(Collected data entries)
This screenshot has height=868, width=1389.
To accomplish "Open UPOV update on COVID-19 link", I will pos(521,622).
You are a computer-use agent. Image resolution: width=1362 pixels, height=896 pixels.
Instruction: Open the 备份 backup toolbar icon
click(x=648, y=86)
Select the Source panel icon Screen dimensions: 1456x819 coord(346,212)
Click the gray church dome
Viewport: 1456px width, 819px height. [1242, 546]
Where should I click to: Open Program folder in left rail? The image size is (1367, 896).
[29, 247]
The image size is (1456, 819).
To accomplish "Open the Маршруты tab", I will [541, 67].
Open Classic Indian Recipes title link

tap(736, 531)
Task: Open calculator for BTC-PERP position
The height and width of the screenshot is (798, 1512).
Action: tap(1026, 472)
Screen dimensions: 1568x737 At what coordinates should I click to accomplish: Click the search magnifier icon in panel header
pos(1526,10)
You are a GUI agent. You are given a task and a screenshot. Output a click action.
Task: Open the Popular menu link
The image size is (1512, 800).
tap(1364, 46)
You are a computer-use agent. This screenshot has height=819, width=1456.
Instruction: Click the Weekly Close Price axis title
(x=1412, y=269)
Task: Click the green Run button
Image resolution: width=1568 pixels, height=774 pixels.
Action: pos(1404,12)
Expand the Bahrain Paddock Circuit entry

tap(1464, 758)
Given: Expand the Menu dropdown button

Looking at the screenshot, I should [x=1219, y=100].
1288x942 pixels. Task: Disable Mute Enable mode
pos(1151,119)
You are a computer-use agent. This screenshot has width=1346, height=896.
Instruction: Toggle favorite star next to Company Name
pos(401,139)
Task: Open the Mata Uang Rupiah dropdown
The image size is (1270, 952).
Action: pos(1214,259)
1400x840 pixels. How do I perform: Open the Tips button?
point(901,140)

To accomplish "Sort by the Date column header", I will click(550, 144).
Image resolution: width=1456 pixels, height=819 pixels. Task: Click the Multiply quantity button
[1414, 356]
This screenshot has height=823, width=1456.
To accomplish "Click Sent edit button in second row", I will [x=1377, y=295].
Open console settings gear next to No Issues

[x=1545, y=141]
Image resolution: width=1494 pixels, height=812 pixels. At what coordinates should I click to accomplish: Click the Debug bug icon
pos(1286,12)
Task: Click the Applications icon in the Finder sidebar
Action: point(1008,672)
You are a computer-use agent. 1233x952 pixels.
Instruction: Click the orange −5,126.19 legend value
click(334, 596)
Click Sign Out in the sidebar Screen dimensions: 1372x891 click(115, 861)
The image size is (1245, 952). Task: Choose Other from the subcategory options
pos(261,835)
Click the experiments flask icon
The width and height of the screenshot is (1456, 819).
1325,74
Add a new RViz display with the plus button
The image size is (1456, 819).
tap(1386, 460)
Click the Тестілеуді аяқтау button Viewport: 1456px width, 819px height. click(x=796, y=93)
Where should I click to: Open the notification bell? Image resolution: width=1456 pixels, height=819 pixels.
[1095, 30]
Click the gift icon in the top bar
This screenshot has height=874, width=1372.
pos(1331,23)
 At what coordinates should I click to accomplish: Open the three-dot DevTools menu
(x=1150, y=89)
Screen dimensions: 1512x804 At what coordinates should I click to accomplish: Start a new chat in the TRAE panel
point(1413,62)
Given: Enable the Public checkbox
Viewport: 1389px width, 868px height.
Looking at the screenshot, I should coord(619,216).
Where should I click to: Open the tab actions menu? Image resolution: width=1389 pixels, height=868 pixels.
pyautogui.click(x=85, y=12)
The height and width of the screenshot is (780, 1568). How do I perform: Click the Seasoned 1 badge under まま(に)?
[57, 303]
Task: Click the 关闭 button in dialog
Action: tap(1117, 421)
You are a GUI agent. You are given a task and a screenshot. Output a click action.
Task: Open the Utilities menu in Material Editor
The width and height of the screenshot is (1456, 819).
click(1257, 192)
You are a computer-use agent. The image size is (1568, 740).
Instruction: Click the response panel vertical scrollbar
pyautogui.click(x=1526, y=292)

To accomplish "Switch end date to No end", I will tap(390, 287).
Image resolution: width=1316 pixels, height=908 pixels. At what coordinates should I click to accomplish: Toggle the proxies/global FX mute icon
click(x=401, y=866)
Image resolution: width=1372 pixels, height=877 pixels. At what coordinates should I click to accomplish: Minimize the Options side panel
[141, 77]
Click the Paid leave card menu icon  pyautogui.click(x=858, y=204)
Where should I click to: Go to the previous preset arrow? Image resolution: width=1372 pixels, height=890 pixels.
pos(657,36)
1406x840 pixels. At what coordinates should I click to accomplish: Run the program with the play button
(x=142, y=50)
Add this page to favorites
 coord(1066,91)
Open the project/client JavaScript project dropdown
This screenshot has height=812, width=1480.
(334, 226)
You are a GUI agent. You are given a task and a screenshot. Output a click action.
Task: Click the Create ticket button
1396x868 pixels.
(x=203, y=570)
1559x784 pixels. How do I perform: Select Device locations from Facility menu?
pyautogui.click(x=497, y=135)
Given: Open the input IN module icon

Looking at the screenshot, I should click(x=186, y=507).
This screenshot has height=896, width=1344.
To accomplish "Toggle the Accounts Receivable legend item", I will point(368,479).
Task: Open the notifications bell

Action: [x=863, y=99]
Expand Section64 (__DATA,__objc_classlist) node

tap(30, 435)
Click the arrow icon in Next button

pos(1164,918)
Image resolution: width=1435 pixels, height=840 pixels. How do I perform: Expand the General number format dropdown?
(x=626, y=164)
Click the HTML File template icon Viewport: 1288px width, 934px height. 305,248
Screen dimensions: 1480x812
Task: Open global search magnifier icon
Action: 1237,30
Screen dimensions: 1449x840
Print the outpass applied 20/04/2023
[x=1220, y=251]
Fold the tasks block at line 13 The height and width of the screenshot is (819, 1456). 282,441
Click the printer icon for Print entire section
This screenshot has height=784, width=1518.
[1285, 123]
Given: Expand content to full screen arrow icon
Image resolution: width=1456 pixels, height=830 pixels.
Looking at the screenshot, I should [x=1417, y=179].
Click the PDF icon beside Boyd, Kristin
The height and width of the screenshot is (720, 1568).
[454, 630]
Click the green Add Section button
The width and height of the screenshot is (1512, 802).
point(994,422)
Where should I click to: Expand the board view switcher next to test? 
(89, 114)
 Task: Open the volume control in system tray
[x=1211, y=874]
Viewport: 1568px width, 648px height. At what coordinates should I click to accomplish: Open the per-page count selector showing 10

● **What to do**: Copy the entries exactly as they appear.

● **Solution to this exercise**:
This screenshot has height=868, width=1389.
To accomplish "Open UPOV update on COVID-19 link", I will pos(521,622).
You are a computer-use agent. Image resolution: width=1362 pixels, height=896 pixels.
Instruction: Open the 备份 backup toolbar icon
click(x=648, y=86)
Select the Source panel icon Screen dimensions: 1456x819 coord(346,212)
Click the gray church dome
Viewport: 1456px width, 819px height. [1242, 546]
Where should I click to: Open Program folder in left rail? The image size is (1367, 896).
[29, 247]
The image size is (1456, 819).
To accomplish "Open the Маршруты tab", I will [541, 67].
Open Classic Indian Recipes title link

tap(736, 531)
Task: Open calculator for BTC-PERP position
The height and width of the screenshot is (798, 1512).
Action: tap(1026, 472)
Screen dimensions: 1568x737 At what coordinates should I click to accomplish: Click the search magnifier icon in panel header
pos(1526,10)
You are a GUI agent. You are given a task and a screenshot. Output a click action.
Task: Open the Popular menu link
The image size is (1512, 800).
tap(1364, 46)
You are a computer-use agent. This screenshot has height=819, width=1456.
Instruction: Click the Weekly Close Price axis title
(x=1412, y=269)
Task: Click the green Run button
Image resolution: width=1568 pixels, height=774 pixels.
Action: pos(1404,12)
Expand the Bahrain Paddock Circuit entry

tap(1464, 758)
Given: Expand the Menu dropdown button

Looking at the screenshot, I should [x=1219, y=100].
1288x942 pixels. Task: Disable Mute Enable mode
pos(1151,119)
You are a computer-use agent. This screenshot has width=1346, height=896.
Instruction: Toggle favorite star next to Company Name
pos(401,139)
Task: Open the Mata Uang Rupiah dropdown
The image size is (1270, 952).
Action: pos(1214,259)
1400x840 pixels. How do I perform: Open the Tips button?
point(901,140)

To accomplish "Sort by the Date column header", I will click(550, 144).
Image resolution: width=1456 pixels, height=819 pixels. Task: Click the Multiply quantity button
[1414, 356]
This screenshot has height=823, width=1456.
To accomplish "Click Sent edit button in second row", I will [x=1377, y=295].
Open console settings gear next to No Issues

[x=1545, y=141]
Image resolution: width=1494 pixels, height=812 pixels. At what coordinates should I click to accomplish: Click the Debug bug icon
pos(1286,12)
Task: Click the Applications icon in the Finder sidebar
Action: point(1008,672)
You are a computer-use agent. 1233x952 pixels.
Instruction: Click the orange −5,126.19 legend value
click(334, 596)
Click Sign Out in the sidebar Screen dimensions: 1372x891 click(115, 861)
The image size is (1245, 952). Task: Choose Other from the subcategory options
pos(261,835)
Click the experiments flask icon
The width and height of the screenshot is (1456, 819).
1325,74
Add a new RViz display with the plus button
The image size is (1456, 819).
tap(1386, 460)
Click the Тестілеуді аяқтау button Viewport: 1456px width, 819px height. click(x=796, y=93)
Where should I click to: Open the notification bell? Image resolution: width=1456 pixels, height=819 pixels.
[1095, 30]
Click the gift icon in the top bar
This screenshot has height=874, width=1372.
pos(1331,23)
 At what coordinates should I click to accomplish: Open the three-dot DevTools menu
(x=1150, y=89)
Screen dimensions: 1512x804 At what coordinates should I click to accomplish: Start a new chat in the TRAE panel
point(1413,62)
Given: Enable the Public checkbox
Viewport: 1389px width, 868px height.
Looking at the screenshot, I should coord(619,216).
Where should I click to: Open the tab actions menu? Image resolution: width=1389 pixels, height=868 pixels.
pyautogui.click(x=85, y=12)
The height and width of the screenshot is (780, 1568). How do I perform: Click the Seasoned 1 badge under まま(に)?
[57, 303]
Task: Click the 关闭 button in dialog
Action: tap(1117, 421)
You are a GUI agent. You are given a task and a screenshot. Output a click action.
Task: Open the Utilities menu in Material Editor
The width and height of the screenshot is (1456, 819).
click(1257, 192)
You are a computer-use agent. The image size is (1568, 740).
Instruction: Click the response panel vertical scrollbar
pyautogui.click(x=1526, y=292)

To accomplish "Switch end date to No end", I will tap(390, 287).
Image resolution: width=1316 pixels, height=908 pixels. At what coordinates should I click to accomplish: Toggle the proxies/global FX mute icon
click(x=401, y=866)
Image resolution: width=1372 pixels, height=877 pixels. At what coordinates should I click to accomplish: Minimize the Options side panel
[141, 77]
Click the Paid leave card menu icon  pyautogui.click(x=858, y=204)
Where should I click to: Go to the previous preset arrow? Image resolution: width=1372 pixels, height=890 pixels.
pos(657,36)
1406x840 pixels. At what coordinates should I click to accomplish: Run the program with the play button
(x=142, y=50)
Add this page to favorites
 coord(1066,91)
Open the project/client JavaScript project dropdown
This screenshot has height=812, width=1480.
(334, 226)
You are a GUI agent. You are given a task and a screenshot. Output a click action.
Task: Click the Create ticket button
1396x868 pixels.
(x=203, y=570)
1559x784 pixels. How do I perform: Select Device locations from Facility menu?
pyautogui.click(x=497, y=135)
Given: Open the input IN module icon

Looking at the screenshot, I should click(x=186, y=507).
This screenshot has height=896, width=1344.
To accomplish "Toggle the Accounts Receivable legend item", I will point(368,479).
Task: Open the notifications bell

Action: [x=863, y=99]
Expand Section64 (__DATA,__objc_classlist) node

tap(30, 435)
Click the arrow icon in Next button

pos(1164,918)
Image resolution: width=1435 pixels, height=840 pixels. How do I perform: Expand the General number format dropdown?
(x=626, y=164)
Click the HTML File template icon Viewport: 1288px width, 934px height. 305,248
Screen dimensions: 1480x812
Task: Open global search magnifier icon
Action: 1237,30
Screen dimensions: 1449x840
Print the outpass applied 20/04/2023
[x=1220, y=251]
Fold the tasks block at line 13 The height and width of the screenshot is (819, 1456). 282,441
Click the printer icon for Print entire section
This screenshot has height=784, width=1518.
[1285, 123]
Given: Expand content to full screen arrow icon
Image resolution: width=1456 pixels, height=830 pixels.
Looking at the screenshot, I should [x=1417, y=179].
Click the PDF icon beside Boyd, Kristin
The height and width of the screenshot is (720, 1568).
[454, 630]
Click the green Add Section button
The width and height of the screenshot is (1512, 802).
point(994,422)
Where should I click to: Expand the board view switcher next to test? 
(89, 114)
 Task: Open the volume control in system tray
[x=1211, y=874]
Viewport: 1568px width, 648px height. At what coordinates should I click to accomplish: Open the per-page count selector showing 10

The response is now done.